_TEKSTFRAGMENT:_
=-=-=-=-=

Het gebied wordt beheerd door Groengebied Amstelland.
Er zijn in de loop der tijden veel bomen geplant bedoeld voor de recreanten met als bijkomend voordeel dat elke geplante boom subsidie oplevert.
Het gebied biedt een kleurrijk uitzicht op vlakken met gele scherpe boterbloem rode zuring en paarsige grassen.
In de sloot staat riet dat zijn stevigheid ontleent aan de om elkaar geslagen bladeren. Op de plek van het tongetje zit een plukje haar; dat is een kenmerk voor riet.
De sloot is voedselrijk; de bodem bestaat zowel uit zee- als rivierklei met een licht zout aspect.
Hier groeien de grote en de kleine lisdodde ( de kleine heeft een smal blad en de aanwezigheid is een indicatie voor zout in de grond net als bij de zeebies). De lisdodde heeft een peul met zaden met een kurklaagje waardoor de zaden kunnen wegdrijven. Zodra de kurk vergaat zal het zaad zinken en elders nieuwe planten kunnen vormen.

We rijden bij de boezemsloot naar beneden. We komen op een terrein waar vroeger een boerderij stond. Er groeien veel bessen waaronder kruisbessen. (terzijde: de kruisbessenjam van Ikea is de moeite waard).
Verder staan er essen, ze groeien snel en recht omhoog en waren van belang voor de productie van hout.
Bij de ronde gasput haalt Carla een stokje door het water: het water “breekt” hetgeen erop duidt dat met het methaangas CH4 ijzer naar boven komt waar ijzerbacteriën zich aan tegoed doen. Met een brandende lucifer erbij is het bewijs voor het gas rond: de kalveren in de wei zijn stille getuigen. Als het regenboogkleurige vlies op het water niet van ijzerbacteriën afkomstig is maar van olie dan sluit het vlies zich meteen weer, en breekt niet.

Bij de put groeit:
-fluweelgras(Eng): de gestreepte witbol. Het onderste blad heeft witte strepen en kun je vergelijken met een ouderwetse herenpyjama. Het is niet aan te bevelen om gras als tandenstoker te gebruiken omdat er eencellige amoeben in bivakkeren. Op de plek waar het blad tevoorschijn komt zit een dun vliesje, dit is een tongetje. Het bloemetje heeft een kafje(soms naaldje). In de schaduw heeft het een grijswitte kleur en in de zon kleurt het roodachtig.

=-=-=-=-=

_GEGEVENSDEEL:_
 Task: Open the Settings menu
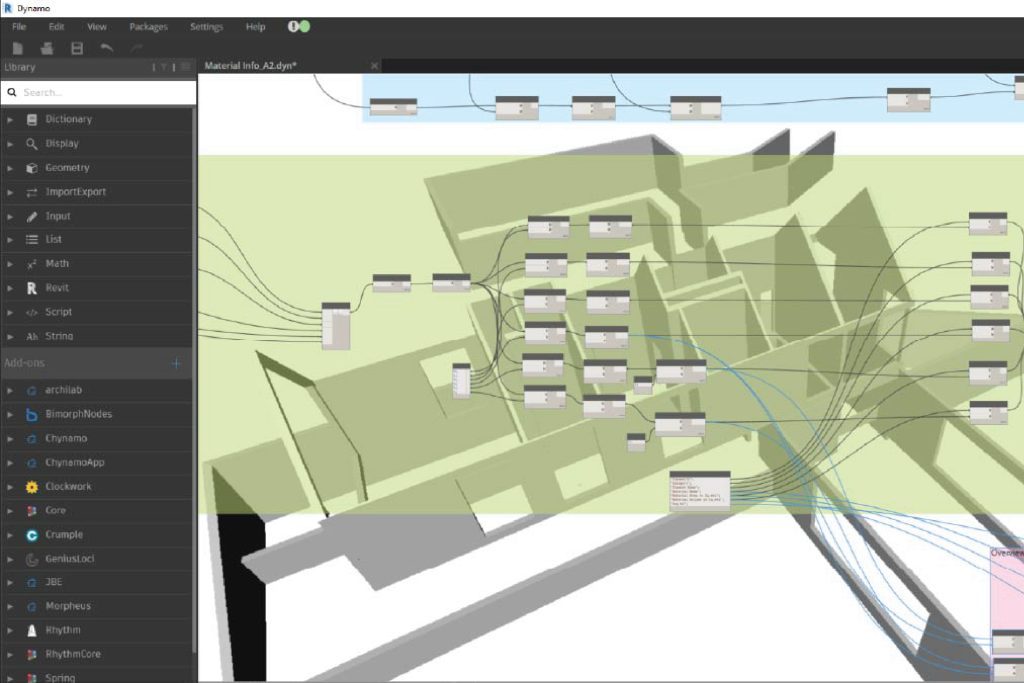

=-=-=-=-=

_OPGAVEN:_
a. Wie beheert volgens het tekstfragment het gebied?
b. Herhaal uit het tekstfragment woord voor woord het stuk van "Bij de ronde" tot en met "en breekt niet.".

_UITGEWERKTE OPGAVEN:_
a. Groengebied Amstelland.

b.
Bij de ronde gasput haalt Carla een stokje door het water: het water “breekt” hetgeen erop duidt dat met het methaangas CH4 ijzer naar boven komt waar ijzerbacteriën zich aan tegoed doen. Met een brandende lucifer erbij is het bewijs voor het gas rond: de kalveren in de wei zijn stille getuigen. Als het regenboogkleurige vlies op het water niet van ijzerbacteriën afkomstig is maar van olie dan sluit het vlies zich meteen weer, en breekt niet.